**REQUIRED TASK 1:**
Translate the sentence "Cheap, fast and reliable is good." from the mailing list message below into Spanish.

**DOCUMENT PASSAGE:**
Re: dshash_find_or_insert vs. OOM - Mailing list pgsql-hackers

From Sami Imseih
Subject Re: dshash_find_or_insert vs. OOM
Date
Msg-id CAA5RZ0sX9e2F7ePKxx_805=Wk2BVN2WHhvRhrfd3XBNkvebE9A@mail.gmail.com
Whole thread
In response to Re: dshash_find_or_insert vs. OOM  (Michael Paquier <michael@paquier.xyz>)
Responses Re: dshash_find_or_insert vs. OOM
List pgsql-hackers
> On Thu, Mar 26, 2026 at 04:26:33PM -0400, Andres Freund wrote:
> > I think tests like this do have value and I'd definitely run them first while
> > hacking on code related to dshash, rather than relying on the regression tests
> > or such.  E.g. having test_aio was invaluable to being able to get AIO into a
> > stable state.  When hacking on something with complicated edge cases I'd just
> > add a test for it, making development faster as well as ensuring the
> > complicated case continues to work into the future.
>
> These test modules have a lot of value because they are cheap to run
> and are very usually able to reproduce edge cases that no other place
> of the code tree would be able to reach in a predictible way.  Cheap,
> fast and reliable is good.  On top of that they can serve as code
> template.  Bonus points.
>
> > However, creating its own test module for small parts of the codebase doesn't
> > quite make sense to me. A pretty decent chunk of the test is just boilerplate
> > to add a new module, and every new test module requires its own cluster, which
> > adds a fair bit of runtime overhead, particularly on windows.  I think
> > test_dsa, test_dsm_registry, test_dshash should just be one combined test
> > module, they're testing quite closely related code.

**REQUIRED TASK 2:**
From the records below, output as a numbered list the lines from the line with "Tap the green 和室 4.5帖 tatami room" up to and including the line with "pyautogui.click(x=193, y=45)", leaving out blank lines.

**DATA TO PROCESS:**
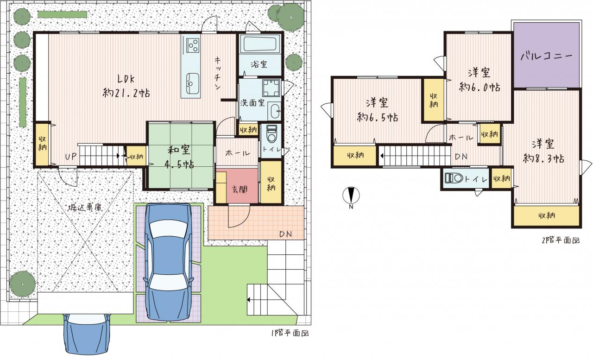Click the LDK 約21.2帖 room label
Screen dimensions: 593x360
pyautogui.click(x=126, y=86)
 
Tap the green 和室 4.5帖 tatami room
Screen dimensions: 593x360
pyautogui.click(x=181, y=156)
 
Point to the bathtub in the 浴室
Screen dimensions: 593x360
pyautogui.click(x=260, y=44)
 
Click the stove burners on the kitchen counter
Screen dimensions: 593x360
pyautogui.click(x=193, y=45)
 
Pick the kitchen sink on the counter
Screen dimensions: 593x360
pyautogui.click(x=192, y=83)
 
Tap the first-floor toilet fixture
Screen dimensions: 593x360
pyautogui.click(x=271, y=134)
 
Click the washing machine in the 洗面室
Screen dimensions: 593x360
pyautogui.click(x=271, y=88)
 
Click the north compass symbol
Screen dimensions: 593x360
pyautogui.click(x=351, y=196)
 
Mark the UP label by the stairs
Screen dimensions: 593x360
pyautogui.click(x=71, y=157)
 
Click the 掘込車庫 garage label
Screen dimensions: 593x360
pyautogui.click(x=85, y=207)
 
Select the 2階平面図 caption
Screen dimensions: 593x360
pyautogui.click(x=561, y=240)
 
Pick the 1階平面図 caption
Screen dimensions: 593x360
pyautogui.click(x=290, y=333)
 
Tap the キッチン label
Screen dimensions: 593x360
pyautogui.click(x=218, y=73)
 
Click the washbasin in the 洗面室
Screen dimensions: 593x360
pyautogui.click(x=274, y=111)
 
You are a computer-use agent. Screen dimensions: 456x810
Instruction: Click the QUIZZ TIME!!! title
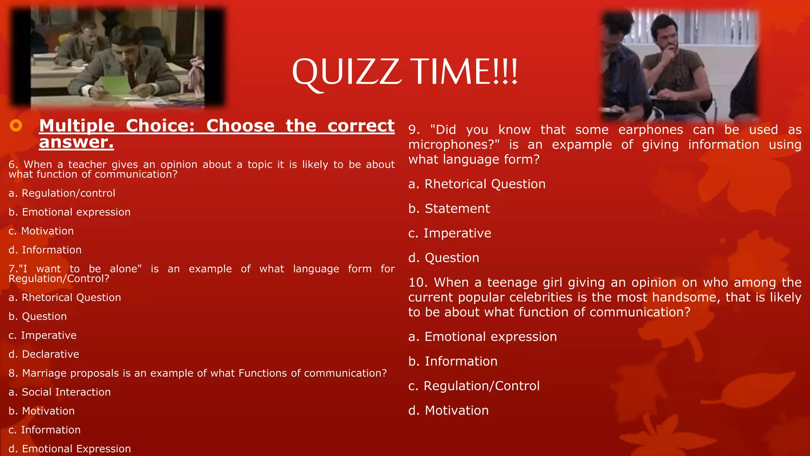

**EXERCISE RESPONSE 1:**
Lo barato, rápido y fiable es bueno.

**EXERCISE RESPONSE 2:**
1. Tap the green 和室 4.5帖 tatami room
2. Screen dimensions: 593x360
3. pyautogui.click(x=181, y=156)
4. Point to the bathtub in the 浴室
5. Screen dimensions: 593x360
6. pyautogui.click(x=260, y=44)
7. Click the stove burners on the kitchen counter
8. Screen dimensions: 593x360
9. pyautogui.click(x=193, y=45)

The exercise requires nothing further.